Più complesso è invece il rapporto con la cultura druida. Per definizione, i druidi erano sacerdoti che, tra le loro incombenze, vi era anche quella di cercare nei boschi piante officinali o erbe con proprietà magiche, o almeno fitoterapeutiche (Asterix è un loro prodotto). Nell’immaginario collettivo, i druidi sono canuti anziani con una folta barba e probabilmente la descrizione è esatta, perché solo le persone anziane potevano vantare un’esperienza e un rispetto tale per poter ricoprire il ruolo. Le popolazioni celtiche vivevano completamente immerse nelle immense foreste e da queste cercavano, oltre che il cibo, sostanze miracolose per superare qualsivoglia problema. Questo continuo contatto con la natura non permetteva una netta separazione tra realtà sensibile e realtà sovrannaturale, con la conseguenza che i guaritori druidi ricercavano nella natura dei loro boschi anche le energie misteriose della vita.

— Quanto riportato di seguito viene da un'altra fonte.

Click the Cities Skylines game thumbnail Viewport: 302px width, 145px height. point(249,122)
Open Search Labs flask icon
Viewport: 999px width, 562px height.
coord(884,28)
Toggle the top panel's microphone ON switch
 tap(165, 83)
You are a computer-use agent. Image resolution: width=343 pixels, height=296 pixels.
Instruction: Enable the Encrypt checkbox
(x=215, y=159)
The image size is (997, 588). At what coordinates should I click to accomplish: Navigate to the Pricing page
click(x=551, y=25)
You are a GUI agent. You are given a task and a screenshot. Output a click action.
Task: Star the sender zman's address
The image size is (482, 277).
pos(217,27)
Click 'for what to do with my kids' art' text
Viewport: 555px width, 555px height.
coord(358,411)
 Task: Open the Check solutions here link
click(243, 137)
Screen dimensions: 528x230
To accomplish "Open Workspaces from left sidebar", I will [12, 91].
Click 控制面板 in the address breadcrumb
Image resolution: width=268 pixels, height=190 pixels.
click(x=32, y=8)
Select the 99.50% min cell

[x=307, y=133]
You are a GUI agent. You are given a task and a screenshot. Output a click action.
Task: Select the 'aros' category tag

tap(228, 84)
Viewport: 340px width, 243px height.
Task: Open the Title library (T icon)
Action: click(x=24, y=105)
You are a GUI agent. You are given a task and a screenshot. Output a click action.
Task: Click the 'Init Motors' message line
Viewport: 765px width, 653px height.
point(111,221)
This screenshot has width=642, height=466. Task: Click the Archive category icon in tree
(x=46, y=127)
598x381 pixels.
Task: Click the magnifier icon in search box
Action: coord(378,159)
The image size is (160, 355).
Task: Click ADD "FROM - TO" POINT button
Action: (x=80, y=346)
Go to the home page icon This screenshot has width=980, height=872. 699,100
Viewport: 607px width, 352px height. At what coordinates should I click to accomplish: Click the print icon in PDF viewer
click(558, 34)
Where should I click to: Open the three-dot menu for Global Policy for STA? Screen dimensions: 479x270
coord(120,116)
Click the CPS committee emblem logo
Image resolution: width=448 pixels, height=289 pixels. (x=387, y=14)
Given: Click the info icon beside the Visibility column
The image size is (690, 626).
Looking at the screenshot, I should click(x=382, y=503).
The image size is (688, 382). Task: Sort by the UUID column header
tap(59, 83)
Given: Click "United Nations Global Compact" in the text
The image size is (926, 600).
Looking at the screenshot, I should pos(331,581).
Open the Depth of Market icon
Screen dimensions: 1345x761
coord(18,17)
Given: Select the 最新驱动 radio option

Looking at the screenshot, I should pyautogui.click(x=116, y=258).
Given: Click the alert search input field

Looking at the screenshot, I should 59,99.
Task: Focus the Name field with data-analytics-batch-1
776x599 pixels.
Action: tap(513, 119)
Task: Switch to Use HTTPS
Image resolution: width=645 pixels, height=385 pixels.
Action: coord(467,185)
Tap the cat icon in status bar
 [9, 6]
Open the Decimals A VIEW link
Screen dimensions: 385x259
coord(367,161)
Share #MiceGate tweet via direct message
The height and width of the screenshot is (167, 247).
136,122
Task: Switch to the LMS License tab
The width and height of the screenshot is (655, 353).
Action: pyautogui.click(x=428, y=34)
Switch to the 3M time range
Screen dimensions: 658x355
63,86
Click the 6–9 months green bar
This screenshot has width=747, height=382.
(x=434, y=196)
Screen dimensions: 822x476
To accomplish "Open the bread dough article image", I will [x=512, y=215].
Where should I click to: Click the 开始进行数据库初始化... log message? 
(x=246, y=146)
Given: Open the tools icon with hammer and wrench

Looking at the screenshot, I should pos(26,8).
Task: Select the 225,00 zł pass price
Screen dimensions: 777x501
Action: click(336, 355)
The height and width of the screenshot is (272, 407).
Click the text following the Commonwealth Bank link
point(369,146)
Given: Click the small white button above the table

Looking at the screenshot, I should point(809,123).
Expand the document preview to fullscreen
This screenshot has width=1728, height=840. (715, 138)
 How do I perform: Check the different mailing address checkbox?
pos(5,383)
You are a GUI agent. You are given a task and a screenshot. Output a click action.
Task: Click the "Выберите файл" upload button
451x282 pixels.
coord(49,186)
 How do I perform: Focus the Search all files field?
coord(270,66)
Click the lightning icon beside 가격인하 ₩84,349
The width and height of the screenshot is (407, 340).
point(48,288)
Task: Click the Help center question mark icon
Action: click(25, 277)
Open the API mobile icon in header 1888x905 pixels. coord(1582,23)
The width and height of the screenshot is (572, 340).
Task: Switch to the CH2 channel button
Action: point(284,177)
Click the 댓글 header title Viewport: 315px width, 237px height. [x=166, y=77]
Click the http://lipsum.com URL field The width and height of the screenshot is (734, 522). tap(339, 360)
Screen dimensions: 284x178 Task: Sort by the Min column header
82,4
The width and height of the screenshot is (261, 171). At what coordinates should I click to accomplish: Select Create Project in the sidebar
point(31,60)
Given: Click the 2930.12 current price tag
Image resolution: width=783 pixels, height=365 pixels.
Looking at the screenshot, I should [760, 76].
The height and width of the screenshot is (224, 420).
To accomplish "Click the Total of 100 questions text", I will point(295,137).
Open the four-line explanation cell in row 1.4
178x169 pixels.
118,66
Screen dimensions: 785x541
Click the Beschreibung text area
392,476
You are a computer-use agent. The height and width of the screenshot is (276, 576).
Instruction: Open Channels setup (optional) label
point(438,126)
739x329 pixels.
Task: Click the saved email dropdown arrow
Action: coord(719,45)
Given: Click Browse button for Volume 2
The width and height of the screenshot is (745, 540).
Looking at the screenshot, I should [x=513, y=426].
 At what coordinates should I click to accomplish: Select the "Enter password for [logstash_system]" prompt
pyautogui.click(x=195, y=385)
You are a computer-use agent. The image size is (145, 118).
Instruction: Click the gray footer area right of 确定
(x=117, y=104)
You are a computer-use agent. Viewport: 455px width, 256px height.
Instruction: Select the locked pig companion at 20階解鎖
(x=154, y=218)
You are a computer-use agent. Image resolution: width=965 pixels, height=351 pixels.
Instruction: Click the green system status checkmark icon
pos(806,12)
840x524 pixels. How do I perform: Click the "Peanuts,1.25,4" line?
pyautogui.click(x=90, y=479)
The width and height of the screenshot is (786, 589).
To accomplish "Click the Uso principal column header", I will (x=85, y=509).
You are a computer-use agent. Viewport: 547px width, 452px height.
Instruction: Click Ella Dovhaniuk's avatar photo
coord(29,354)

I fumetti di Asterix sicuramente hanno esaltato queste capacità, ma la fiducia nella generosità della Terra ed il rispetto di precisi rituali portò a soluzioni d’avanguardia per l’epoca. La storia ricorda, infatti, più druidi con capacità terapeutiche, e tra questi Diancecht: il primo Druido, ovviamente con ascendenze divine, da cui proviene tradizionalmente la conoscenza dei segreti curativi offerti dalla natura. Dalle conoscenze acquisite qua e là per l’Impero devono, però aver confuso un po’ le idee ai romani a tal punto che l’imperatore Marco Aurelio era convinto che le sorti della salute dei singoli uomini risiedesse direttamente ed esclusivamente nella volontà divina e non nelle potenzialità della medicina. Ne consegue che con la decadenza dei costumi crebbe il culto della guarigione (a scapito dell’acquisizione delle conoscenze) che divenne sempre più sofisticato e liturgicamente complesso.

I vespasiani: una piccola tassa, per un grande progresso

L’idea che i romani hanno portato la civiltà nel mondo nasce anche dallo stupore con cui le popolazioni barbare guardavano questi abili guerrieri trasformarsi in attenti curatori del loro corpo o in sacerdoti della salute. La conoscenza dell’arte medica rimase infatti un privilegio da cui escludere gran parte della popolazione, come testimonia il decreto di Domiziano del 93-94 d.C. che recita: “Ho deciso che si debba severamente frenare l’ingordigia di medici e maestri, che non per amore della cultura, ma per bramosia di guadagno vendono nel modo più oltraggioso l’insegnamento della loro arte a molti schiavi domestici, invitati da loro a istruirsi. Perciò decreto che chiunque di essi accetti emolumenti per insegnare a schiavi, sia privato dei privilegi concessi dal mio divino Padre Vespasiano”.
Nella storia della sanità appare quanto mai opportuno citare il “divino Vespasiano” perché le opere di igiene da lui introdotte e che ancora portano il suo nome, hanno contribuito al miglioramento della qualità della vita dei romani de Roma (e non solo), da duemila anni circa. Nella Roma antica vi erano molto bagni pubblici. Oltre che per ragioni igieniche, l’urina, costituiva una materia prima per le “officine fullonicae”, cioè le lavanderie, che lo usavano per sbiancare i tessuti e per pulire i vestiti. Le lavanderie avevano bisogno di ammoniaca e per questo mandavano delle persone nei bagni pubblici a raccogliere l’urina che contiene proprio questa sostanza. Di qui l’idea di Vespasiano di tassare l’urina! Tutti i fullonices (i lavandai) furono chiamati a corrispondere una tassa sui bagni pubblici. E da allora, fino ad oggi, i bagni pubblici si chiamano, infatti, “i Vespasiani”.